Picture of a mobile phone microscope (CellScope with attached camera) (Photo courtesy of Wiki)

The ability to make accurate, permanent, and objective images for the use in medical diagnosis, treatment and further prevention of the disease, medical photography are being used extensively in the medical Community. In this field, images are made to document all of the prominent features of a subject without exaggeration, enhancement, distortion, deliberate obliteration, or addition of details that might lead to misinterpretation by the radiologists. Figure 4.7 shows an exhaustive effort by a medical team taking photographs with a medical microscopic camera after surgical procedures.

Fig. 4.7

Photograph of a medical team taking photographs after surgical procedures with a medical microscopic camera

4.4 More Advanced Technology for Medical Imaging

The degree of importance of imaging to physicians and their ability to provide care was summed up by the New England Journal of Medicine in 2000. In a retrospective on the turn of the millennium, the editors of the journal called medical imaging one of the most important medical developments of the past 1,000 years—ranking with such milestones as the discovery of anesthesia and discovery of antibiotics [14]. Indeed, better imaging permitted the development of new treatments for cancer and vascular and cardiac diseases.

Over the past two decades, the advances in medical imaging have dramatically improved cancer diagnoses and its treatment. In fact, the death rates in America due to breast cancer have declined [15] because of minimally invasive imaging procedures. As for example, X-ray fluoroscopy—which allows biopsies of breast, bone, and other tissue without surgery—is dramatically reducing infections and recovery time [16].

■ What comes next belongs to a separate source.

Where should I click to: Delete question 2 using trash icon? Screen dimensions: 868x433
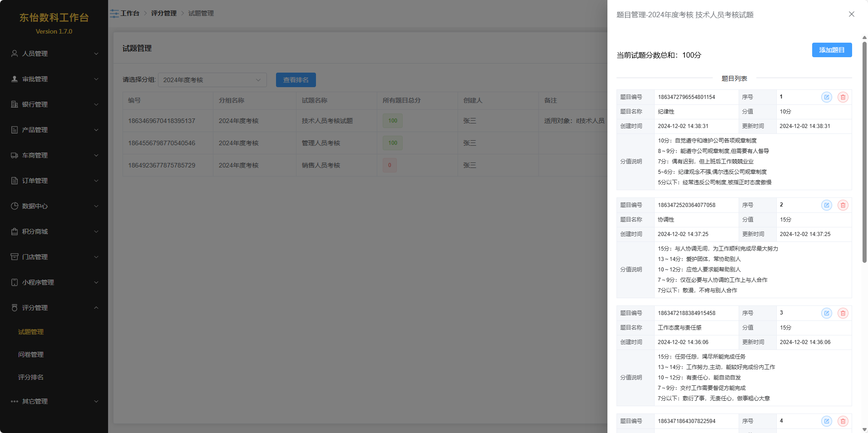coord(843,205)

Indeed, CT scans and X-ray fluoroscopy have enabled precise diagnosis of cancer and provided the physician to locate the affected area more precisely than ever. No wonder, 3-D imaging technology has allowed surgeons to remove cancerous tissue while sparing neighboring healthy tissue. Use of imaging technologies like CT, X-ray fluoroscopy, positron emission tomography (PET), single-photon emission computed tomography (SPECT), magnetic resonance imaging (MRI), ultrasound, and nuclear medicine has contributed to the significant improvements in treating vascular and cardiac diseases and has made significant improvements in mortality and morbidity.

According to a survey in 2003 by a group of physicians, X-ray fluoroscopy is the therapy of choice for coronary angioplasty [17]. More broadly, studies revealed that as much as 70 % of the survival improvement in heart attacks over the past 30 years is the result of changes in medical technology, including cardiac catheterization, coronary angioplasty, and cardiac stents—all made possible by X-ray-based or other imaging technology [18, 19].

The computer tomography (CT) scan, on the other hand, can identify stroke early, and the physicians can take early decision about which treatment will be better for the patient [20], including clot-busting drugs known as thrombolytic therapy. On the other hand, if the stroke is caused by hemorrhage, X-ray fluoroscopy guides delicate surgical procedures to close ruptured arteries [21].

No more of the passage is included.